Requirement 1:
Repeat word for word the stretch from "Thanks All!" through "have used it." in the tree stand thread.
Requirement 2:
Answer these questions from the tree stand thread:
(a) Which two parts of the stand does the first poster always strap together?
(b) What age does sherman51 give?
(c) What height range does the first poster mention climbing to?
Requirement 3:
Translate this sentence from the tree stand thread into Spanish: "Beware of any large knots that you have to climb over."

Supplied passage:
>> begin

I’ve never had either of my 2 summits slip at all. I see no need at all to put additional straps on them. I do ALWAYS strap the base and seat portion together. Always choose a good straight tree that’s big enough around. Not sure how many inches in diameter, I can tell by looking, I just don’t measure them. Your owners manual will probably give you the minimum and maximum tree diameter for the stand. Do not put it on a smaller tree than recommended. Beware of any large knots that you have to climb over. I will climb over a knot, but never stay on one to hunt. If I was new at it I would avoid trees with any knots. As you already know, use a safety harness. Plant your heels firmly with each step. I would also recommend practicing before actually going out in the woods to hunt. That way you won’t feel pressured to climb 12-15 ft while getting used to it.


----------



## STRONGPERSUADER (Nov 5, 2006)

Thanks All!


----------



## buckeyebowman (Feb 24, 2012)

sherman51 said:


> I am 67 and can still use my summit viper. I started hunting stands with a home made stand based on the old baker. it was heavy and awkward and really hard to get up the tree. if I hadn't been young and healthy I couldn't have used it.

>> end

Source data:
>> begin

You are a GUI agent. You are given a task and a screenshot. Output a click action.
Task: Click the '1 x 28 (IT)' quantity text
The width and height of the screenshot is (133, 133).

>> end

Full answer 1:
Thanks All!


----------



## buckeyebowman (Feb 24, 2012)

sherman51 said:


> I am 67 and can still use my summit viper. I started hunting stands with a home made stand based on the old baker. it was heavy and awkward and really hard to get up the tree. if I hadn't been young and healthy I couldn't have used it.

Full answer 2:
(a) The base and the seat portion.
(b) 67.
(c) 12-15 ft.

Full answer 3:
Tenga cuidado con cualquier nudo grande por encima del cual tenga que trepar.